July 23, 2008Client Alert

Stark Advisory Opinion on Rural Provider Exception Issued

The Centers for Medicare and Medicaid Services ("CMS") issued its second advisory opinion of the year on June 8, 2008. A group of physicians sought an opinion as to whether their ownership in a diagnostic center would fall within the rural provider exception to Section 1877 of the Social Security Act (the "Stark Law"). After applying the facts, as represented by the physicians in their letter, CMS decided the exception applied. However, CMS was sure to point out that the requirements for the exception are constant, and the green light would change if any requisite element failed in the future.

General Stark Prohibitions and Exceptions

The Stark Law generally prohibits a physician from referring Medicare or Medicaid patients to a facility to receive designated health services ("DHS") in which that physician, or an immediate family member, has a financial relationship unless a specific exception applies. The financial relationship could be an investment or ownership interest or a compensation arrangement.
One of the exceptions to the general prohibitions of the Stark Law is the so-called "rural provider" exception. This exception applies to physicians having an ownership or investment interest in a DHS facility, but not to compensation arrangements. The exception has two key requirements: (1) the DHS are facilitated in a rural area; and, (2) substantially all (75% or more) of the DHS furnished by the facility are to individuals residing in a rural area.

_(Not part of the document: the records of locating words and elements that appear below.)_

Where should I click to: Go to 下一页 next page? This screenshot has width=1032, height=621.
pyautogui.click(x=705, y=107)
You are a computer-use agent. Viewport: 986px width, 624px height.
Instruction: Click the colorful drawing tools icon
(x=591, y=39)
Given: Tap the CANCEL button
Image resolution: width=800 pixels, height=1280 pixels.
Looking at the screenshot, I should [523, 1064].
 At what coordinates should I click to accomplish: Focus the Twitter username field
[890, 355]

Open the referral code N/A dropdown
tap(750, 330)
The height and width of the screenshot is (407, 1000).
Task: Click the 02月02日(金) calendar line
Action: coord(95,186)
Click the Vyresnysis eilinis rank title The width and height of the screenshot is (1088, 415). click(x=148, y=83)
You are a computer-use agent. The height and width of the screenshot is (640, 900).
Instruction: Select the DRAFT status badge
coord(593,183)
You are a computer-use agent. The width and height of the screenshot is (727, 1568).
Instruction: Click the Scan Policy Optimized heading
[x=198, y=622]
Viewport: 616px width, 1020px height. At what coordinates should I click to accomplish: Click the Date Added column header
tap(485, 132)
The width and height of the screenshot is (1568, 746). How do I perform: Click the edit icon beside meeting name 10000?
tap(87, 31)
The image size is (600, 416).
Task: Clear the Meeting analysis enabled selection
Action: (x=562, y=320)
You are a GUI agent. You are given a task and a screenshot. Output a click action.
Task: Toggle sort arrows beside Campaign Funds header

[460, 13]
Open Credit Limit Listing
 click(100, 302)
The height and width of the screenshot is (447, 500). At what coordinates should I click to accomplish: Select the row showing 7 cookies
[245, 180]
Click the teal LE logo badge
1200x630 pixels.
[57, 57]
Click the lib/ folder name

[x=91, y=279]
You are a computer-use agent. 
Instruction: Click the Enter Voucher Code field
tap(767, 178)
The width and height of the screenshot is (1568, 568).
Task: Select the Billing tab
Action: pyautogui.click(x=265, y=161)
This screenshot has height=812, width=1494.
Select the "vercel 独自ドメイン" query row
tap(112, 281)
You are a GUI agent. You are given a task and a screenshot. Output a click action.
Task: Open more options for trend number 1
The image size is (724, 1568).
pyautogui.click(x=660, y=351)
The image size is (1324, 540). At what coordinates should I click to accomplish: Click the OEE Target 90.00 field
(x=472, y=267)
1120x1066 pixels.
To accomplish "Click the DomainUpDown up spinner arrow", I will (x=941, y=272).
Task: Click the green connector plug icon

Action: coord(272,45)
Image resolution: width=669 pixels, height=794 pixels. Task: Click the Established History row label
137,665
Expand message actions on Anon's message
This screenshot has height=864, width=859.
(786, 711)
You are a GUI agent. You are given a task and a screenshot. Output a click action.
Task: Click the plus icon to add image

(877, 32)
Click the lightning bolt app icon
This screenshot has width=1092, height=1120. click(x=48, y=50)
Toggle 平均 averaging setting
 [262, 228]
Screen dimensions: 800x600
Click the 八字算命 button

A rural area under the Stark Law is defined to be any area not listed as a Metropolitan Statistical Area ("MSA") by the Office of Management and Budget ("OMB"). The OMB updates the list of areas it classifies as an MSA every year. An MSA has at least one urbanized area with a population of 50,000 or more, as well as surrounding territory with a high degree of social interaction and commuting. Although an MSA is named by its principal city, the entire county containing that city is designated an MSA. Thus, a DHS facility located in what appears to be a traditionally rural area could still fail the rural provider exception because of a city at the other end of the county. As of the latest report, approximately 83 percent of the U.S. population lived in an MSA.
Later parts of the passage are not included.